### STATED TASK
Copy every line of the records below with no changes.

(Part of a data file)
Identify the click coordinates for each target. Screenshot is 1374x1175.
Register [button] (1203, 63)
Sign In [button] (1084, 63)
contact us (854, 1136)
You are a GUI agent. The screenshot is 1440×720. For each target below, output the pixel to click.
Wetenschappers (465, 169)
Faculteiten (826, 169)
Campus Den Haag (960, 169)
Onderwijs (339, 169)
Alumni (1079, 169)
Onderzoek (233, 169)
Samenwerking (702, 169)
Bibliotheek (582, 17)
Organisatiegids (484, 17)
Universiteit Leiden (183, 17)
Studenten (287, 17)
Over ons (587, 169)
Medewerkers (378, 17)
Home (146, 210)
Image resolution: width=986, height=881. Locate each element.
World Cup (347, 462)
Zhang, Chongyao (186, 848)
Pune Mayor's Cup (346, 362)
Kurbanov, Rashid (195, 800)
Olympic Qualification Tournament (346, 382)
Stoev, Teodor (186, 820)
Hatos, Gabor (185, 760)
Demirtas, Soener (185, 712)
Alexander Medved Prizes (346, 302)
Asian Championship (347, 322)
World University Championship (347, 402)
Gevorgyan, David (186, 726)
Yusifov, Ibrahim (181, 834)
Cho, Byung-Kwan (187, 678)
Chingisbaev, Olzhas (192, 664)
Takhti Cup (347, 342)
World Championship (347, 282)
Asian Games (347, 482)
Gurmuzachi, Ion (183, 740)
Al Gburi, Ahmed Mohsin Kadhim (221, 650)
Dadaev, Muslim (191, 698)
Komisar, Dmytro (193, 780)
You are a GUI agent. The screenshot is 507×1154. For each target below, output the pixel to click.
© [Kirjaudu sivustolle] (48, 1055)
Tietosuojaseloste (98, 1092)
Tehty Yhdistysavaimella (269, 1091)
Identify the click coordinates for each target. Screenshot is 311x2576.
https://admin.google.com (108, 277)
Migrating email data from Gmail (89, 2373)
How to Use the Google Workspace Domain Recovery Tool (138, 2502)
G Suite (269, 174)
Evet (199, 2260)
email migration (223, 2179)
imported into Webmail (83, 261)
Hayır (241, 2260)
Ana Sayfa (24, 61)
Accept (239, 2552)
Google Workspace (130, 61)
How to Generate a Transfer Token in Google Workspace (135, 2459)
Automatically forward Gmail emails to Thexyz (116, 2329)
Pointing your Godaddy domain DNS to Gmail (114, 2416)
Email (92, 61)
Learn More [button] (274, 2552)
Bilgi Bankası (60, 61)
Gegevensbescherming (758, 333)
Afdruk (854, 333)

### EXERCISE ANSWER
Identify the click coordinates for each target. Screenshot is 1374x1175.
Register [button] (1203, 63)
Sign In [button] (1084, 63)
contact us (854, 1136)
You are a GUI agent. The screenshot is 1440×720. For each target below, output the pixel to click.
Wetenschappers (465, 169)
Faculteiten (826, 169)
Campus Den Haag (960, 169)
Onderwijs (339, 169)
Alumni (1079, 169)
Onderzoek (233, 169)
Samenwerking (702, 169)
Bibliotheek (582, 17)
Organisatiegids (484, 17)
Universiteit Leiden (183, 17)
Studenten (287, 17)
Over ons (587, 169)
Medewerkers (378, 17)
Home (146, 210)
Image resolution: width=986, height=881. Locate each element.
World Cup (347, 462)
Zhang, Chongyao (186, 848)
Pune Mayor's Cup (346, 362)
Kurbanov, Rashid (195, 800)
Olympic Qualification Tournament (346, 382)
Stoev, Teodor (186, 820)
Hatos, Gabor (185, 760)
Demirtas, Soener (185, 712)
Alexander Medved Prizes (346, 302)
Asian Championship (347, 322)
World University Championship (347, 402)
Gevorgyan, David (186, 726)
Yusifov, Ibrahim (181, 834)
Cho, Byung-Kwan (187, 678)
Chingisbaev, Olzhas (192, 664)
Takhti Cup (347, 342)
World Championship (347, 282)
Asian Games (347, 482)
Gurmuzachi, Ion (183, 740)
Al Gburi, Ahmed Mohsin Kadhim (221, 650)
Dadaev, Muslim (191, 698)
Komisar, Dmytro (193, 780)
You are a GUI agent. The screenshot is 507×1154. For each target below, output the pixel to click.
© [Kirjaudu sivustolle] (48, 1055)
Tietosuojaseloste (98, 1092)
Tehty Yhdistysavaimella (269, 1091)
Identify the click coordinates for each target. Screenshot is 311x2576.
https://admin.google.com (108, 277)
Migrating email data from Gmail (89, 2373)
How to Use the Google Workspace Domain Recovery Tool (138, 2502)
G Suite (269, 174)
Evet (199, 2260)
email migration (223, 2179)
imported into Webmail (83, 261)
Hayır (241, 2260)
Ana Sayfa (24, 61)
Accept (239, 2552)
Google Workspace (130, 61)
How to Generate a Transfer Token in Google Workspace (135, 2459)
Automatically forward Gmail emails to Thexyz (116, 2329)
Pointing your Godaddy domain DNS to Gmail (114, 2416)
Email (92, 61)
Learn More [button] (274, 2552)
Bilgi Bankası (60, 61)
Gegevensbescherming (758, 333)
Afdruk (854, 333)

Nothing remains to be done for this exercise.